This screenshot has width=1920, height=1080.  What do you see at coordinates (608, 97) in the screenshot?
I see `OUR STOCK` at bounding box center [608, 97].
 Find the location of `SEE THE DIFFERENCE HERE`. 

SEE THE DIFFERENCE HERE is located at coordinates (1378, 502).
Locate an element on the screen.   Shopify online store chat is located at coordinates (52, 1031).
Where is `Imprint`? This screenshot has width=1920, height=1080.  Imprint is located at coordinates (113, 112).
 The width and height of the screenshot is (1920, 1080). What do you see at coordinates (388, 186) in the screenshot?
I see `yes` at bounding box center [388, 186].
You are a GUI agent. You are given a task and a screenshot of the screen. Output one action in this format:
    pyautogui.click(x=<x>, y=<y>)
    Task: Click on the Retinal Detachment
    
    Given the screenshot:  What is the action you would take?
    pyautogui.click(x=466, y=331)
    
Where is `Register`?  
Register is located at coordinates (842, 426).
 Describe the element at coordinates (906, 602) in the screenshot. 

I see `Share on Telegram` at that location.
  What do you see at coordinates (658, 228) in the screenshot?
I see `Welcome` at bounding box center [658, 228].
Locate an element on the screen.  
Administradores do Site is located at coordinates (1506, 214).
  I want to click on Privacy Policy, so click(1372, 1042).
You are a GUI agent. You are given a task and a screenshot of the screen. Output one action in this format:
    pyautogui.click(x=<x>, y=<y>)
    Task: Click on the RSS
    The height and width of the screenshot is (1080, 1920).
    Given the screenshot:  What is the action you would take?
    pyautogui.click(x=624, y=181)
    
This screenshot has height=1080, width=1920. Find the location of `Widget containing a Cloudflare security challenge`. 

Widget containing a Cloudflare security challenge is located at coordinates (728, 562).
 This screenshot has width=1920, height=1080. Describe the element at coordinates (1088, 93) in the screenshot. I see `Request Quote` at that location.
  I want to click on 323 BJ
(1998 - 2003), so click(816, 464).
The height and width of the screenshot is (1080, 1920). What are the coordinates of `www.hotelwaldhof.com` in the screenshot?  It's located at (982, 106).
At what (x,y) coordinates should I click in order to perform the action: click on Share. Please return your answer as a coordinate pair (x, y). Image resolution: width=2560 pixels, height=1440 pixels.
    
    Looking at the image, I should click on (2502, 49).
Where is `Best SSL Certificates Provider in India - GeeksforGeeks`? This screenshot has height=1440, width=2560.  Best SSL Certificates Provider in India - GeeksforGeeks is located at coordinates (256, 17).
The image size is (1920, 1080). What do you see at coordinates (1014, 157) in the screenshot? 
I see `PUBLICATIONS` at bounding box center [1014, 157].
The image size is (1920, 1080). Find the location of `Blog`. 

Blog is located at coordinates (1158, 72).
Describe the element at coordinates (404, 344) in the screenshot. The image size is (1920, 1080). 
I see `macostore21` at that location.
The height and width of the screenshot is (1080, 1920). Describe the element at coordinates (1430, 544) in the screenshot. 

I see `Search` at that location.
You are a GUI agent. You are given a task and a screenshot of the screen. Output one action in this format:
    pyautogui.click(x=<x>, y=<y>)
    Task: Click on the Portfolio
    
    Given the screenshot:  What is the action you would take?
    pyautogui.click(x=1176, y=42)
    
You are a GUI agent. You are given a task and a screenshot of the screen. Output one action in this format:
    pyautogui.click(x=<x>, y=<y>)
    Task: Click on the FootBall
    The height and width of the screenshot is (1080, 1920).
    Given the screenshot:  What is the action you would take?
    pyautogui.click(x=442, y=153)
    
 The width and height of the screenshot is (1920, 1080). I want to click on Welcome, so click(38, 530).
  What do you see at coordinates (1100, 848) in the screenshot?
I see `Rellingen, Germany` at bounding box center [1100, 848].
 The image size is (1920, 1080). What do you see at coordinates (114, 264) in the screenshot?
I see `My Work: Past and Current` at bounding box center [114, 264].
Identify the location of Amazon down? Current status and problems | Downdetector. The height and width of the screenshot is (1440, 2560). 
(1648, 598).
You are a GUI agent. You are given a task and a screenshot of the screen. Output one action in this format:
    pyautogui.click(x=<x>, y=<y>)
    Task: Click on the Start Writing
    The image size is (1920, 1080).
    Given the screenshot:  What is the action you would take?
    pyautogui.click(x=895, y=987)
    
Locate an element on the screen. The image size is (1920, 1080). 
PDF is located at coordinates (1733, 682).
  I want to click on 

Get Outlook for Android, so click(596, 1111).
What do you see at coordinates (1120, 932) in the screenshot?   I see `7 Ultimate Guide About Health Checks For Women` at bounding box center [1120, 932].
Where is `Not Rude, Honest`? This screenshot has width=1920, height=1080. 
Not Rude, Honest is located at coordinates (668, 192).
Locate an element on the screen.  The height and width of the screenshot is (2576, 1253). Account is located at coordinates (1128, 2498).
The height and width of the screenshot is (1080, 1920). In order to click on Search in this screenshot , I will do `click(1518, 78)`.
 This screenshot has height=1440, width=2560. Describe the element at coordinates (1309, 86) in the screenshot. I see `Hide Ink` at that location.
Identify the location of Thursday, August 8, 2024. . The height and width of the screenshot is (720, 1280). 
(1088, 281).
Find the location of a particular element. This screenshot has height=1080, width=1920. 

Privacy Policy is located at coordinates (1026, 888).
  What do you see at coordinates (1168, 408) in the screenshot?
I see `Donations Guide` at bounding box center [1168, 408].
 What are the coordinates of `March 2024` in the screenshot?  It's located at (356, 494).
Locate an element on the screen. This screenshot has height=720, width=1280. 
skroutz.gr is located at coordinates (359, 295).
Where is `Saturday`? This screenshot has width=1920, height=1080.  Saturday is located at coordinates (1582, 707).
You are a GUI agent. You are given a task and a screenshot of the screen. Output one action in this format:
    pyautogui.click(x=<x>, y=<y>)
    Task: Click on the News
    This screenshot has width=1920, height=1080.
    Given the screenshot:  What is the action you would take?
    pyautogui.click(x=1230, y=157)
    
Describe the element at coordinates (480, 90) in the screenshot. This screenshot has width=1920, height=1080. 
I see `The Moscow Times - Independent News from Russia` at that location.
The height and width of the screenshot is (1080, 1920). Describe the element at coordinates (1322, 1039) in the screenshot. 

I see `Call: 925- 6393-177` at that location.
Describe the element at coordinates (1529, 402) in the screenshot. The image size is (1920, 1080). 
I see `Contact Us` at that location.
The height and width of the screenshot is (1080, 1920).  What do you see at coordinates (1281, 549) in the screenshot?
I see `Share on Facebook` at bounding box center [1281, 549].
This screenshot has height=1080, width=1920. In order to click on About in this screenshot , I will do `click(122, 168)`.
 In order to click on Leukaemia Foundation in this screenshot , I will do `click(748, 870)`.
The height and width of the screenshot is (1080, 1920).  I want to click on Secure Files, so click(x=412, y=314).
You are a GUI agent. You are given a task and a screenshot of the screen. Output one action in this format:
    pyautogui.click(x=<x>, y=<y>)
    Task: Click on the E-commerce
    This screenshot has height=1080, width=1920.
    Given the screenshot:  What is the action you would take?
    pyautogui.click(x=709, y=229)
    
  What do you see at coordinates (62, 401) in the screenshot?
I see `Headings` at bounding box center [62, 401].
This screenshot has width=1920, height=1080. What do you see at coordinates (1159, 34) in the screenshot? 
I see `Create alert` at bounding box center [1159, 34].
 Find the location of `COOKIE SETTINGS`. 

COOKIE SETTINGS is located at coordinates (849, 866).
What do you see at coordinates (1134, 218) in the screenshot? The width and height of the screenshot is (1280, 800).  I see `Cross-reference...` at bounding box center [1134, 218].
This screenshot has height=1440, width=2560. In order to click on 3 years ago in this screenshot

========================

§ **PROBLEM DESCRIPTION**: Lay out the lines from the very first one through the line that contains "coordinates (52, 1031)." as a Markdown table. Use a "No." column for the row number and a "Line" column for the line, and skip any blank lines.

§ **ANSWER**:
| No. | Line |
|---|---|
| 1 | This screenshot has width=1920, height=1080.  What do you see at coordinates (608, 97) in the screenshot? |
| 2 | I see `OUR STOCK` at bounding box center [608, 97]. |
| 3 |  Find the location of `SEE THE DIFFERENCE HERE`.  |
| 4 | SEE THE DIFFERENCE HERE is located at coordinates (1378, 502). |
| 5 | Locate an element on the screen.   Shopify online store chat is located at coordinates (52, 1031). |